Das Frauenwahlrecht wurde 1918 eingeführt. Den internationalen Frauentag gibt es seit den 20er-Jahren. Die Frauenförderung ist also kein neues Thema, wenngleich auch über 100 Jahre später immer noch benachteiligende Unterschiede bestehen. Die Gesellschaft bewegt sich bei vielen Aspekte der Gleichstellung zwar in die richtige Richtung. Es gibt aber auch Stimmen, die davon sprechen, dass es dadurch mittlerweile eine Diskriminierung von Männern gibt.  

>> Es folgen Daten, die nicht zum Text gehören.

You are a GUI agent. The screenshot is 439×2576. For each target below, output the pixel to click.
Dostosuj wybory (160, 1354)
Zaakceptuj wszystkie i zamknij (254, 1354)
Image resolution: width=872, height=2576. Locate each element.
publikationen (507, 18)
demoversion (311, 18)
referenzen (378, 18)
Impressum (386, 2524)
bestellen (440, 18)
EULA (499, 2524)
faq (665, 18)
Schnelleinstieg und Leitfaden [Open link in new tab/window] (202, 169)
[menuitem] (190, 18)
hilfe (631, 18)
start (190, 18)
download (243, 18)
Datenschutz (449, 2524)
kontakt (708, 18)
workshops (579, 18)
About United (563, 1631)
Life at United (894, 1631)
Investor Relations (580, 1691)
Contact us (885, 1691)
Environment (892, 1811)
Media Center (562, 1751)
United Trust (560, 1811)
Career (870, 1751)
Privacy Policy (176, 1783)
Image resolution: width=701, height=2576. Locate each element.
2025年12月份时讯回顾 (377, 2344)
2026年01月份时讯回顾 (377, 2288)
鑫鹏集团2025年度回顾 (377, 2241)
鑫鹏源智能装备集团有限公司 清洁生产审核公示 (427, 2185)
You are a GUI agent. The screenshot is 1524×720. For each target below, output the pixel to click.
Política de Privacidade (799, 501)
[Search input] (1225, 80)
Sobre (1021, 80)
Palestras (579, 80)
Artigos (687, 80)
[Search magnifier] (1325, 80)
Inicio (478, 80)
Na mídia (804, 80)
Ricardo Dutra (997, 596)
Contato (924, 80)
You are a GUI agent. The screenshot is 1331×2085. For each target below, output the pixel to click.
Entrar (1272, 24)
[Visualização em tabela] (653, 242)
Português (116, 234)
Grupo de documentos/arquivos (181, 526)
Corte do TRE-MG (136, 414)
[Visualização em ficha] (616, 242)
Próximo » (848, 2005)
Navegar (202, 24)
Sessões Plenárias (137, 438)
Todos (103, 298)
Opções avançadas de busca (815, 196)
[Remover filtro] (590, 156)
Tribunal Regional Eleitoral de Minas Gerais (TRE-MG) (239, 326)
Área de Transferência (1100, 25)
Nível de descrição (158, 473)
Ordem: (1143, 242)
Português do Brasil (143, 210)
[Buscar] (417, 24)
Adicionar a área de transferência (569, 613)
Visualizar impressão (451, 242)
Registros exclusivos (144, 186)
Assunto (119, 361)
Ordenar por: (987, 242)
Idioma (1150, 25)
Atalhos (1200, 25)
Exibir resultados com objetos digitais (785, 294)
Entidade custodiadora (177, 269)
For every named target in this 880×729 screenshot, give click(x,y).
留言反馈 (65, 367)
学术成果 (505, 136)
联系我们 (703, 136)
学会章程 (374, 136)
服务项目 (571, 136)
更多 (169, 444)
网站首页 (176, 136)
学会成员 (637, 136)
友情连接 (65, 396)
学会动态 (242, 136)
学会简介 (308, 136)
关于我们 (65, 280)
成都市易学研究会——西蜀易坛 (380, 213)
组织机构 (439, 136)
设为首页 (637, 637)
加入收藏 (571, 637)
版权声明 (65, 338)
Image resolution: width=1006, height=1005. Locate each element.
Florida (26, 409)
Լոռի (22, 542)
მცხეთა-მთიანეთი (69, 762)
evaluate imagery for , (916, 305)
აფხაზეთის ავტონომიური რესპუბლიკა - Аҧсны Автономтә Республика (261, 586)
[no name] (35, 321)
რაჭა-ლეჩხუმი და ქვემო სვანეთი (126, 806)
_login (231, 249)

Gleichstellung: „Es wurde schon genug getan“ 

Gibt es eine Gleichstellungsmüdigkeit? Das jedenfalls lässt eine neue Studie des Marktforschungsunternehmens Ipsos vermuten. Demnach bejahen 60 Prozent der befragten Männer in Deutschland, dass „hinsichtlich der Gleichstellung in Deutschland schon genug getan wurde“. Auch 38 Prozent der Frauen stimmen dieser Aussage zu. Dem Satz „Wir haben die Gleichstellung von Frauen so weit gefördert, dass wir nun Männer diskriminieren“ stimmt ebenfalls fast jeder zweite Mann in der Umfrage zu. Bei den Frauen sind es nur 26 Prozent.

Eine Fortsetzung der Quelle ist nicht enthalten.